Organisational (or so-called institutional) failings are by no means the sole preserve of the NHS. The food manufacturing industry, the banks and the BBC have all run the gauntlet of public anger. A common thread is the belief that many of these widespread issues could have been prevented if workers had spoken out at an early stage and been listened to by decision-makers.
The Government intends to reform the law protecting the rights of whistleblowers to further encourage sharing of potential concern. Such a change “would serve to focus attention on the message rather than the messenger.”
The public interest requirement
The Government has been intent on ‘closing the loophole’ which gives whistleblowers the ability to rely on a breach of their own contract of employment as amounting to a protected disclosure.
The loophole stems from the case Parkins v Sodexho, which said that the requirement in the Public Interest Disclosure Act (PIDA) that a whistleblower will be protected for reporting a breach of a legal obligation was wide enough to cover a breach of the individual’s own contract of employment.
Viewed as anomalous and contrary to the public interest focus, PIDA will therefore be amended to require that there must be a public interest element to the specific complaint, thus excluding a breach of an individual’s own contract.
Removal of the requirement that a disclosure is made in good faith
The Government recently announced that it also plans to remove the requirement that a disclosure should be made in good faith. Concerns were raised that the insertion of the public interest requirement may prove to be another hurdle for claimants to overcome.
As a means of counterbalancing this, the requirement that exists at present that the disclosure must be made in good faith will be removed. An employee who has made a complaint which is not in good faith may have their compensation reduced by up to 25%.
An allegation which is not believed to be true by the complainant and which is made for a personal motive is almost inevitably likely to be viewed as not in the public interest.
Further protections – protection from harassment from co-workers
As a direct result of evidence to the Francis inquiry, the Government plans to provide additional protection to workers who blow the whistle by protecting them from bullying by their co-workers. If a worker is subjected to detrimental treatment from a colleague because of their protected disclosure, the employer may be responsible unless they took all reasonable steps to prevent it.
Employers should be updating relevant policies and training materials to explain to staff that they should not treat a colleague any differently because they have raised a concern.
Although some employers may have experience of protected disclosures being confined to tactical measures seeking to remove the unfair dismissal compensation cap, there is likely to be a wider value in being seen to prepare and communicate a specific whistleblowing policy within an organisation particularly as more whistleblowing claims may be anticipated in the wake of the recent coverage.

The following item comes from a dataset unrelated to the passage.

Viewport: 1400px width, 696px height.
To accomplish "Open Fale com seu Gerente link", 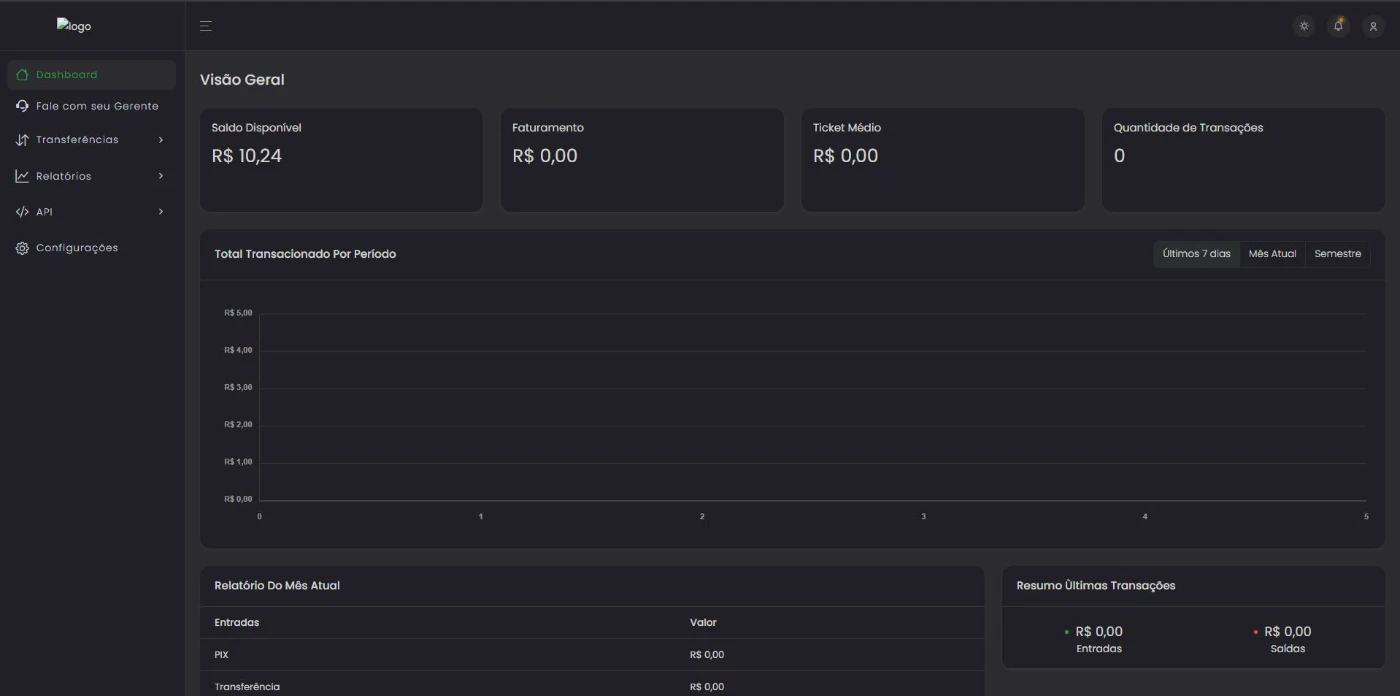I will coord(97,106).
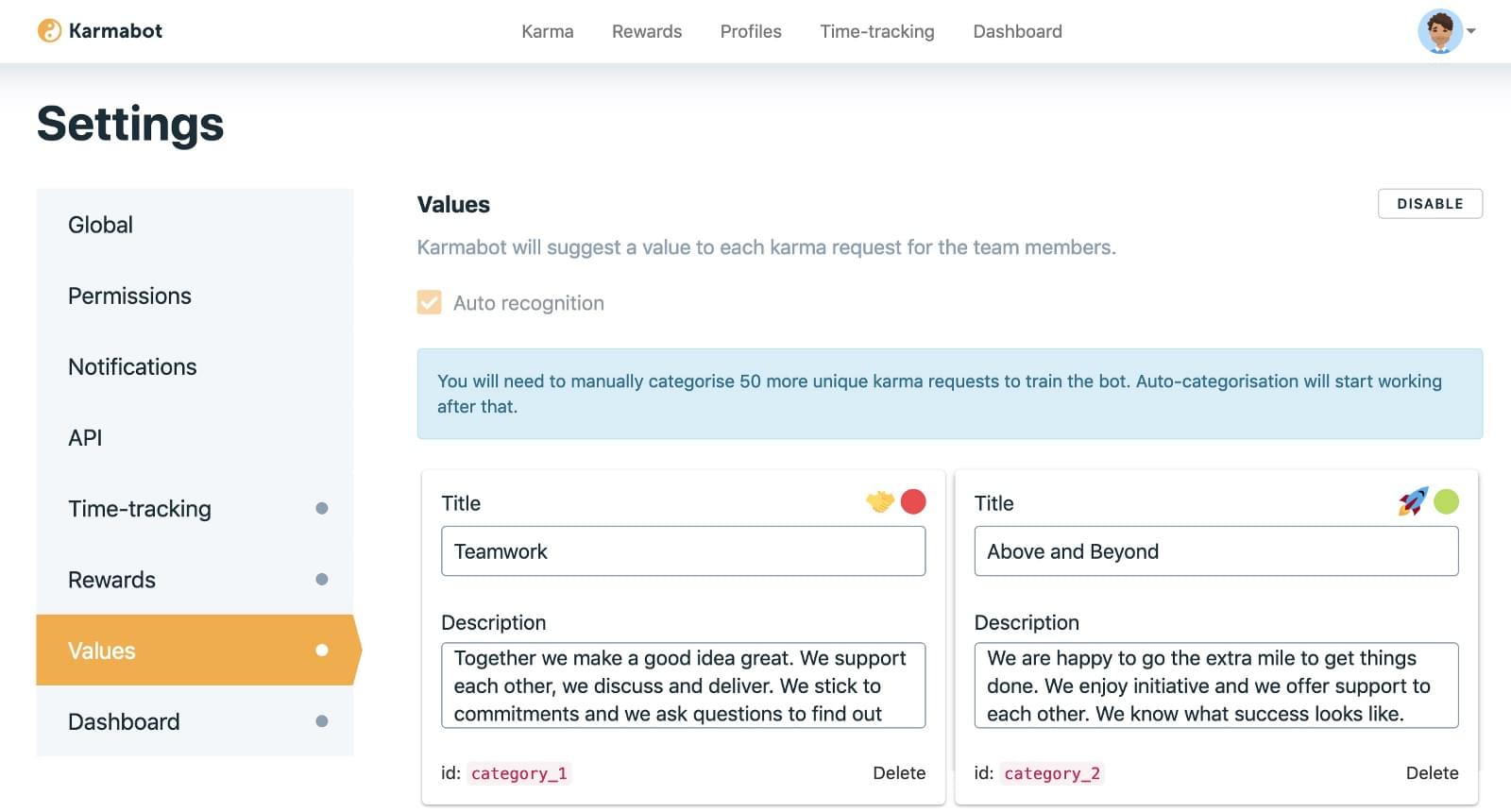Open Notifications settings in the sidebar
Viewport: 1511px width, 812px height.
pyautogui.click(x=132, y=367)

Commission into whistleblowing
The whistleblowing charity Public Concern at Work has launched an independent commission to examine the effectiveness of the existing whistleblowing legislation and consider proposals for reform.
The commission members include Gary Walker, the former chief executive of United Lincolnshire Hospitals Trust, who recently hit the headlines for speaking out about a ‘gagging clause’ in his compromise agreement which prevented him talking about the concerns that he had raised about patient safety, thus leading to his departure.

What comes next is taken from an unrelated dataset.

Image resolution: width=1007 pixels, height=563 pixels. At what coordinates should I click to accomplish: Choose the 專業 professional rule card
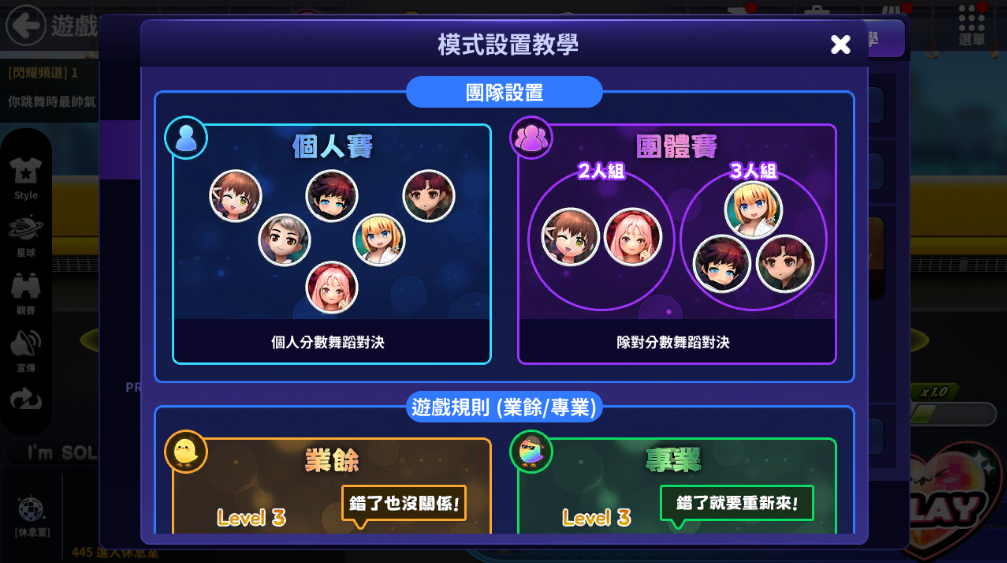coord(677,486)
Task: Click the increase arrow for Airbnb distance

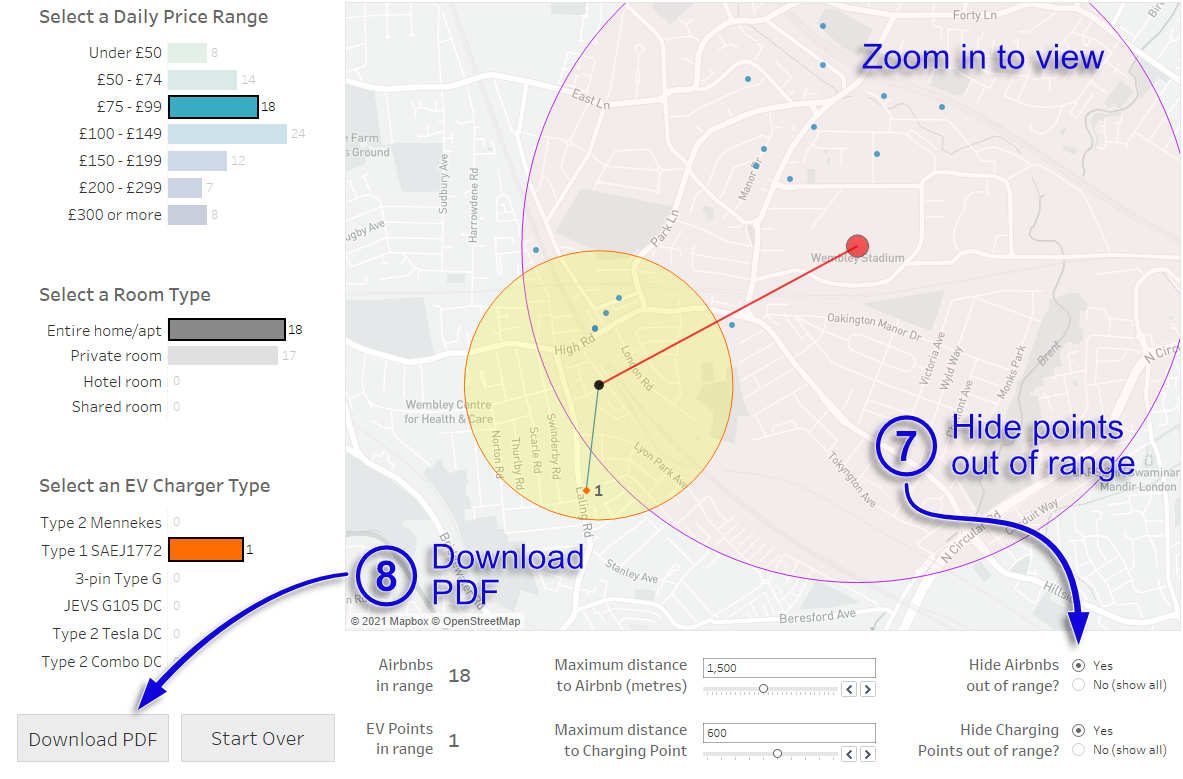Action: click(867, 689)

From a legal perspective, any provision which stops a worker from making a protected disclosure is void, meaning that any attempt to silence a genuine whistleblower would be expected to be unenforceable.

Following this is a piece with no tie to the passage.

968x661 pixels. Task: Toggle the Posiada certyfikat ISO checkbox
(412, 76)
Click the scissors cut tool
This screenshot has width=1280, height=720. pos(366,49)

The Department of Health intends to meet this head-on by explicitly ensuring that any post-termination confidentiality restrictions cannot extend to the subject matter of protected disclosures. The health secretary recently announced that the Government will not approve any compromise agreements with a confidentiality clause that prevent people speaking out about patient safety or patient care.
Ultimately, greater legal protection to speak out will not be a panacea to prevent systemic malpractice: demonstrable cultural change via open leadership will be just as important.